START Provided material

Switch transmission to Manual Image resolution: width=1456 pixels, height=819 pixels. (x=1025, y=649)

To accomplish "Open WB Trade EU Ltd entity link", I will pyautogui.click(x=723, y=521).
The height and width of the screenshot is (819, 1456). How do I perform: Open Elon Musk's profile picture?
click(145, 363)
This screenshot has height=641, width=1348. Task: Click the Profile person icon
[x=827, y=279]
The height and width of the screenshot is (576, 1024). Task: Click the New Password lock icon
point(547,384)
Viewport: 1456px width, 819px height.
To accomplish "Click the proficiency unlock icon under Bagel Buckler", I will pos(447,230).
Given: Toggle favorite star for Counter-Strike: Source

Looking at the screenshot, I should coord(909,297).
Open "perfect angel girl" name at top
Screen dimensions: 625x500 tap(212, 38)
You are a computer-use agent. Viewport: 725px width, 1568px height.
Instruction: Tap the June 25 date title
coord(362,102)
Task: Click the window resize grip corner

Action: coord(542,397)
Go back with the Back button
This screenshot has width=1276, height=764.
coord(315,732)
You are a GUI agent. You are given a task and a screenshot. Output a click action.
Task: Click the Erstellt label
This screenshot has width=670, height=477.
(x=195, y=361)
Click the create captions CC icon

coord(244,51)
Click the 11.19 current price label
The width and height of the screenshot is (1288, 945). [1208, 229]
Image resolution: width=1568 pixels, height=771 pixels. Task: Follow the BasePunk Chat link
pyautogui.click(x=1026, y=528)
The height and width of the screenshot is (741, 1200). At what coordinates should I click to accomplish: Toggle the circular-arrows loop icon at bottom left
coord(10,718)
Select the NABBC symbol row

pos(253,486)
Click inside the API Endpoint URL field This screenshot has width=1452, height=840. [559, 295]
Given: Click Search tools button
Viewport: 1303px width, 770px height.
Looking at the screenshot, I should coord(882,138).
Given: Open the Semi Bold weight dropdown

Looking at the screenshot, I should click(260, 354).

END Provided material

(Work to do) Please copy the records verbatim, starting at the line that contains "This screenshot has height=641, width=1348." and continuing through the end of the records, with both ends included.

(Solution to the exercise)
This screenshot has height=641, width=1348. Task: Click the Profile person icon
[x=827, y=279]
The height and width of the screenshot is (576, 1024). Task: Click the New Password lock icon
point(547,384)
Viewport: 1456px width, 819px height.
To accomplish "Click the proficiency unlock icon under Bagel Buckler", I will pos(447,230).
Given: Toggle favorite star for Counter-Strike: Source

Looking at the screenshot, I should coord(909,297).
Open "perfect angel girl" name at top
Screen dimensions: 625x500 tap(212, 38)
You are a computer-use agent. Viewport: 725px width, 1568px height.
Instruction: Tap the June 25 date title
coord(362,102)
Task: Click the window resize grip corner

Action: coord(542,397)
Go back with the Back button
This screenshot has width=1276, height=764.
coord(315,732)
You are a GUI agent. You are given a task and a screenshot. Output a click action.
Task: Click the Erstellt label
This screenshot has width=670, height=477.
(x=195, y=361)
Click the create captions CC icon

coord(244,51)
Click the 11.19 current price label
The width and height of the screenshot is (1288, 945). [1208, 229]
Image resolution: width=1568 pixels, height=771 pixels. Task: Follow the BasePunk Chat link
pyautogui.click(x=1026, y=528)
The height and width of the screenshot is (741, 1200). At what coordinates should I click to accomplish: Toggle the circular-arrows loop icon at bottom left
coord(10,718)
Select the NABBC symbol row

pos(253,486)
Click inside the API Endpoint URL field This screenshot has width=1452, height=840. [559, 295]
Given: Click Search tools button
Viewport: 1303px width, 770px height.
Looking at the screenshot, I should coord(882,138).
Given: Open the Semi Bold weight dropdown

Looking at the screenshot, I should click(260, 354).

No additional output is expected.